◆ Soal Tertulis 1: Terjemahkan ke dalam bahasa Inggris kalimat berikut dari teks tentang penanganan bullying: "Ratna yang juga mengajarkan mata kuliah Psikologi Lingkungan di kampus memiliki hipotesa bahwa lingkungan fisik sekolah berpengaruh besar terhadap perilaku orang-orang yang ada di sekolah."

◆ Teks Bacaan:
⟨
Senin, 22 Juni 2009

Contoh penanganan bullying




TINGKAT keamanan sekolah dari bullying atau tindakan yang membuat seseorang merasa teraniaya yang dapat dilakukan guru, sesama siswa, senior atau alumni bisa bergantung pada bagaimana interaksi guru dan murid di suatu sekolah dan aura lingkungan sekolah tersebut. Hal ini disampaikan oleh psikolog Universitas Indonesia Ratna Juwita dalam konferensi pers mengenai upaya penanganan bullying, di Jakarta, Sabtu (17/5).

Dari penelitian yang dilakukannya di SD, SMP dan SMA di tiga kota besar di Indonesia, sekolah dengan tingkat bullying yang terendah menunjukkan ada kaitan erat antara guru dengan siswanya serta kondisi lingkungan sekolahnya. “Yang rendah ini, di sekolahnya terdapat hubungan antara guru dan siswa yang sangat baik. Sekolahnya kecil dan nyaman, dalam arti hijau, anak-anak bebas main-main. Sekolah yg sangat biasa,” ujar Ratna.

Ratna yang juga mengajarkan mata kuliah Psikologi Lingkungan di kampus memiliki hipotesa bahwa lingkungan fisik sekolah berpengaruh besar terhadap perilaku orang-orang yang ada di sekolah. Sementara itu, Kepala Sekolah SMUN 103 Jakarta Agus Halisin mengatakan salah satu upaya yang dilakukan oleh pihak sekolahnya dalam mencegah dan mengatasi bullying adalah dengan menata ruang sekolah senyaman dan sekreatif mungkin.
⟩
◆ Soal Tertulis 2: Tuliskan kembali entri-entri di bawah, semuanya mulai dari baris yang memuat "Task: Click the thumbs-up like icon" sampai ke baris yang memuat "Looking at the screenshot, I should (449, 394).", kedua baris ujung itu ikut disalin.

◆ Bahan yang Diberikan:
⟨
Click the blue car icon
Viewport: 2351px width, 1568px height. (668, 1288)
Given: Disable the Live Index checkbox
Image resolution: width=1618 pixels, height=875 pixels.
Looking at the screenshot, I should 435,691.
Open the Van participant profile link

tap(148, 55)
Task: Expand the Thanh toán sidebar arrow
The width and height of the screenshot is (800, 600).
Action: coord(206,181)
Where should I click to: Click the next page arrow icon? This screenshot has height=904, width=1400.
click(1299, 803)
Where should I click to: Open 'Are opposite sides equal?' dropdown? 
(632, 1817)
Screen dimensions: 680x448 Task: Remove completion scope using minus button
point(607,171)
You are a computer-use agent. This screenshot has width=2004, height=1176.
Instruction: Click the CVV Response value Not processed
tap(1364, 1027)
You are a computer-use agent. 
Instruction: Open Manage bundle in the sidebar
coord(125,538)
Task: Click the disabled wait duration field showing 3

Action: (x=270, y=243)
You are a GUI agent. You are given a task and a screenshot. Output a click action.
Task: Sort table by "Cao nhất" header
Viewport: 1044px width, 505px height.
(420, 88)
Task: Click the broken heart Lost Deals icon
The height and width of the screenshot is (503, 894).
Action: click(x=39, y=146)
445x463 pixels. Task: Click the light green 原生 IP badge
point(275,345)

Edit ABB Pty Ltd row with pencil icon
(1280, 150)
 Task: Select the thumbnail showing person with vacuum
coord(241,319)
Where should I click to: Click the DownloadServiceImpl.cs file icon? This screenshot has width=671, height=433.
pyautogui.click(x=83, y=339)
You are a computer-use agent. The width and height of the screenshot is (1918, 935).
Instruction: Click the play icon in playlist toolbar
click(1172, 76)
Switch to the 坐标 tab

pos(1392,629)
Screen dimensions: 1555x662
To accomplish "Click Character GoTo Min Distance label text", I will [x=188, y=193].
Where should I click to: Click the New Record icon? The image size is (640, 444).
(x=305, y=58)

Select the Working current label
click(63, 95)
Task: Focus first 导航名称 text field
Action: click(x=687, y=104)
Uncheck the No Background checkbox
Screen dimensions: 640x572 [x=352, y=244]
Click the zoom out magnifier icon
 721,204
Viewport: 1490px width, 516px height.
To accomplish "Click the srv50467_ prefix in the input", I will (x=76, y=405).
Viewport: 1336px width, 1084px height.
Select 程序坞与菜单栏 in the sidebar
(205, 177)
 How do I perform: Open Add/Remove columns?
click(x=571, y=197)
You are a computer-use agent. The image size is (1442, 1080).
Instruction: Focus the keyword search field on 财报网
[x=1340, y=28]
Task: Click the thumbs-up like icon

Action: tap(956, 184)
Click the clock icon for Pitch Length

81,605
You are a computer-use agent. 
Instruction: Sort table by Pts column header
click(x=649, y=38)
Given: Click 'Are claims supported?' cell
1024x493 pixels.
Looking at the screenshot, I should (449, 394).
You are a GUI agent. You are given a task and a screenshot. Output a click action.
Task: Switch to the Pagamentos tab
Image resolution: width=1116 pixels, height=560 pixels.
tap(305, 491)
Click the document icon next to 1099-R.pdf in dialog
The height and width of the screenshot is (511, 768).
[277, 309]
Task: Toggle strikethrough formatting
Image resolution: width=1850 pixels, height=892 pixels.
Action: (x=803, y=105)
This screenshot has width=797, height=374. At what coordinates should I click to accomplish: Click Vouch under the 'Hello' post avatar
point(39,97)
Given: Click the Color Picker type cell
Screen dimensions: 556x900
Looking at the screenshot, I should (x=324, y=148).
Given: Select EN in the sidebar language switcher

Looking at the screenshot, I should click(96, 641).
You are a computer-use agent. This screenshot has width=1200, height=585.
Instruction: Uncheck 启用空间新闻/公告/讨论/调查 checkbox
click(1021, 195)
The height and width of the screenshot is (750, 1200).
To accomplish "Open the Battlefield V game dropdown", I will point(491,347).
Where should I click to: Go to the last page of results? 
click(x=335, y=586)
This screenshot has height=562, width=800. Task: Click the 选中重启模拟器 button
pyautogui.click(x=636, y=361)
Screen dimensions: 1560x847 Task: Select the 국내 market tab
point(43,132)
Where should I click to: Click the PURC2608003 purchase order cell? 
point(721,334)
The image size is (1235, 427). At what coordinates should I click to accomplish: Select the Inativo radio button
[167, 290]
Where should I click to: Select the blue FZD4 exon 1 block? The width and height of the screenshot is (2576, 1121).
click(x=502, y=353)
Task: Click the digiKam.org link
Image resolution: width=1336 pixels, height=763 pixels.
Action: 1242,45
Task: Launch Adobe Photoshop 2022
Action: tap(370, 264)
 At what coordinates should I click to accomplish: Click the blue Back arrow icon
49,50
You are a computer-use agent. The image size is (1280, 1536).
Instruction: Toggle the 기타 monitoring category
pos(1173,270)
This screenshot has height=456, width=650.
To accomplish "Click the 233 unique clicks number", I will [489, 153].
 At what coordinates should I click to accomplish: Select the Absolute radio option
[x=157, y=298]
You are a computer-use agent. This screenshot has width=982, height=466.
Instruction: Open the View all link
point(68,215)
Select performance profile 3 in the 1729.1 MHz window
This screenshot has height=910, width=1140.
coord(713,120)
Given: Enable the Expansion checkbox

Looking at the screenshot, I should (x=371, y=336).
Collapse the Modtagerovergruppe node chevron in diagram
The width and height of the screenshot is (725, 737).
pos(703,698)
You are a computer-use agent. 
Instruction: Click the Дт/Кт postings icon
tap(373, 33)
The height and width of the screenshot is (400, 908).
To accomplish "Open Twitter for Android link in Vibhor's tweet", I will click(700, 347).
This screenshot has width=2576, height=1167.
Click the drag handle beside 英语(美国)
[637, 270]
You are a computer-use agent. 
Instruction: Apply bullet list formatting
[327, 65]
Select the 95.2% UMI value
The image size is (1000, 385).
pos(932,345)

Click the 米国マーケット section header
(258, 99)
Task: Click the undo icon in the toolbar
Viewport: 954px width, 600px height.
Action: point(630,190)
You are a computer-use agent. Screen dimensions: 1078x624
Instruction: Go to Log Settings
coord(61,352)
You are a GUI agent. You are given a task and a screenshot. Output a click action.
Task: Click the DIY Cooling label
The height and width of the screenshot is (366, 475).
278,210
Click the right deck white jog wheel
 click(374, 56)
⟩
◆ Jawaban Latihan 1: Ratna, who also teaches an Environmental Psychology course on campus, hypothesizes that a school's physical environment has a major influence on the behavior of the people in the school.

◆ Jawaban Latihan 2:
Task: Click the thumbs-up like icon

Action: tap(956, 184)
Click the clock icon for Pitch Length

81,605
You are a computer-use agent. 
Instruction: Sort table by Pts column header
click(x=649, y=38)
Given: Click 'Are claims supported?' cell
1024x493 pixels.
Looking at the screenshot, I should (449, 394).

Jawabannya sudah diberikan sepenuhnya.